My ip does not seem to appear in this report.
The question is how did virtual route get the original isp when
Received: from WS0005.indiatimes.com ([203.199.93.15]) is present.
can you please explain this to me.
I should really go to http://www.visualware.com/visualroute/index.html and read up
Imagine if all of this effort was put to good use !!!!!

 

sorry Newt

Sorry Newt I mistakenly thought that it was you and not Arie
who posted the reply.
All this unlimited Internet time is great. Rmember when the meter was running.
With Compuserve you had to use some type of shared long distance service. Here it was called "datapac ". You were bundled
with other users.
Back then the standard was 2400 baud (b.p.s. for purists) GASSSP.
Not only was it very expensive even with offline e-mail trackers
and readers but slow.
One Saturday night I thought I had it figured it -limited users
hence fast speeds. Everything was clicking along on the 2400 bps modem (may even have updated to 9600 bps high speed
modem)
With time changes at 12:01 a.m.

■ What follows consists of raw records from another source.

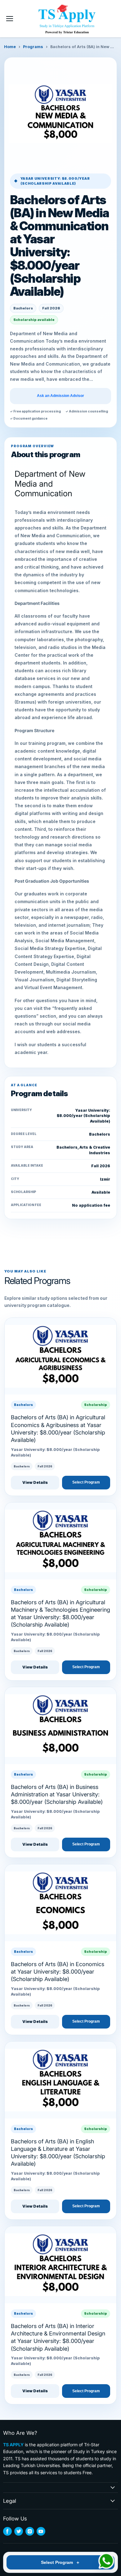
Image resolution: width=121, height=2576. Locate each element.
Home (10, 46)
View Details (35, 1482)
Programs (33, 46)
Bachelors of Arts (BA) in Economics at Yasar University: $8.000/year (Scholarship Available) (57, 1972)
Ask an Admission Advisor (60, 396)
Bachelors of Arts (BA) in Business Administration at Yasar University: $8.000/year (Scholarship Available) (57, 1794)
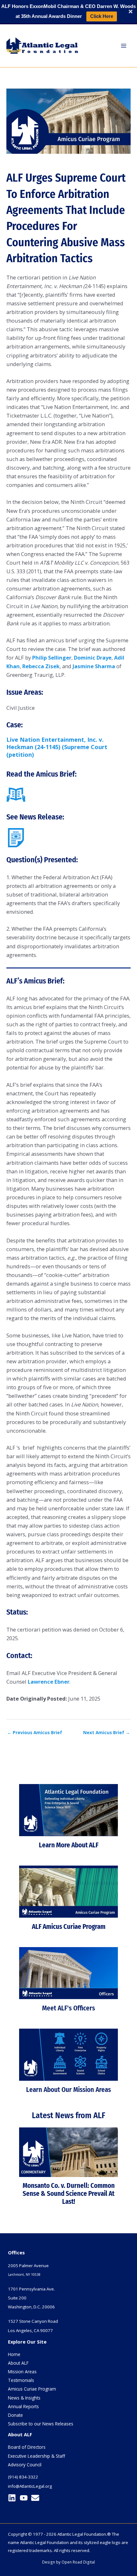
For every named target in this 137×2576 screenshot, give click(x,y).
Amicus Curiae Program (32, 2389)
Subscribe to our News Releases (40, 2424)
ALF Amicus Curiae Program (68, 1926)
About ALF (18, 2363)
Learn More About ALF (68, 1845)
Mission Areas (22, 2372)
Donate (15, 2415)
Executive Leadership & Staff (36, 2456)
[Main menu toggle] (123, 45)
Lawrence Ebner (48, 1681)
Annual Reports (23, 2406)
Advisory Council (24, 2465)
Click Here (101, 16)
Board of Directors (27, 2447)
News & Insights (24, 2398)
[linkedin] (13, 2498)
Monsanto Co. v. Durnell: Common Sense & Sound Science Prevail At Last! (69, 2193)
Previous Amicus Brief (34, 1732)
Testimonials (21, 2380)
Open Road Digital (78, 2561)
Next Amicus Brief (106, 1732)
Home (14, 2354)
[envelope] (36, 2498)
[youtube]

Sunday morning every commercial computer in Toronto must of kicked in. Service slowed to a halt.
The Compuserve tech were really quite helpfull. One tech told
me why don't you use the 800 number . Its a dollar cheaper
an hour but it is a direct line hence faster.
Is there a 800 line I asked incrediously. Yes he explained but we have an arrangement with the Canadian phone companies.
We promote Datapac and are not allowed to tell users about the
800 number . And it was much faster and marginally cheaper.
This one tech must of told a few people.
It did not take long ( month or two) and we got an e-mail
message from the Compuserve administration.
It said that a "mistake" had been made in pricing. The 800
number charge had been incorrectly listed.
The "new correct Charge" was $ 40 an hour revised from 8
an hour. Fun and games!!!
Remember when high tech was calling a cute girl across town with a rotary dial phone.

 

Arie my mistake

Arie,
my mistake. Figured it out.
the shaw.ca came from the way visual route works- it draws the line from search host ip or isp.